Aujourd'hui, La mise à mort du travail mène toujours une vie active. Les suicides chez France Télécom et la crise financière lui ont donné une certaine résonance. Les projections-débats s'enchaînent, y compris dans des lieux inattendus comme Polytechnique ou la grande école de commerce ESCP Europe, où cette critique du néolibéralisme produit un " effet de sidération " sur les managers en herbe : " Je n'ai pas fait un manifeste militant, mais un film politique, défend Jean-Robert Viallet. Mon regard subjectif d'auteur s'appuie sur des éléments objectifs, des chiffres, du réel.
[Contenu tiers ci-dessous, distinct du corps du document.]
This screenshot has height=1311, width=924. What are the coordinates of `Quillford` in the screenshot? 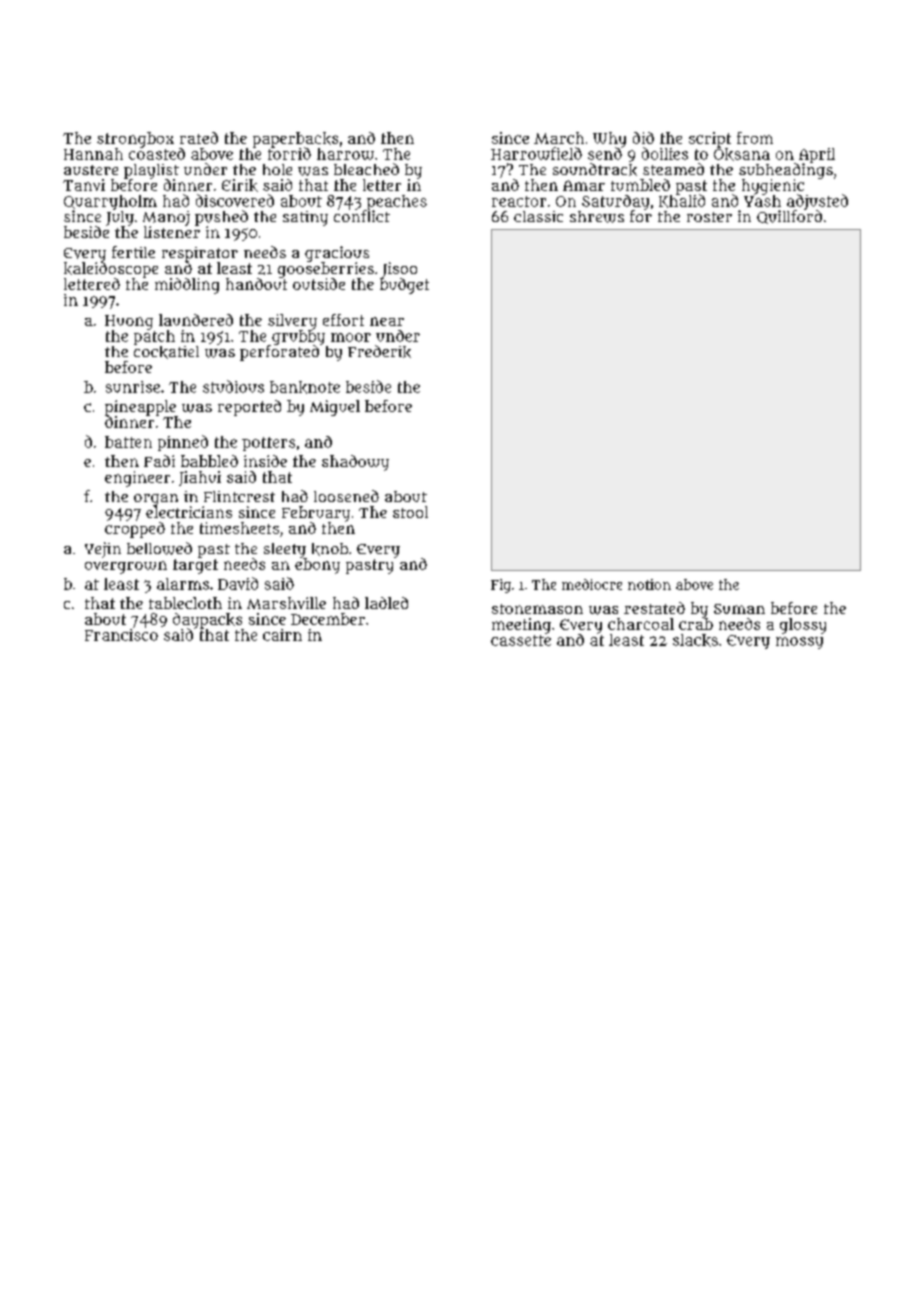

Je pense que son contenu rigoureux fait que le film est difficile à déboulonner et qu'il peut être entendu par tout le monde. " Ce n'est pas l'avis de Carglass, qui avait autorisé le réalisateur à filmer et interviewer des salariés pendant plusieurs mois : l'entreprise a attaqué en justice Jean-Robert Viallet, le producteur et France 3 pour diffamation.

Après avoir signé Le temps de cerveau disponible2 , analyse " freudienne et économique de la télé-réalité ", le réalisateur cherche des projets, explore des idées. Son expérience dans les abysses de l'entreprise lui donne envie de creuser les questions macroéconomiques. Pour l'heure, confie-t-il sans vouloir en dévoiler davantage, " je prépare quelque chose qui va me demander un an et demi à deux ans ". Avec toujours le même esprit : aller voir, rapporter des éléments, travailler la matière à la manière patiente d'un artisan...

  • 1

    Le prix Albert Londres est décerné chaque année au " meilleur grand reporter de la presse écrite " et, depuis 1985, au " meilleur grand reporter de l'audiovisuel ".

  • 2

    Documentaire diffusé en mars sur France 2.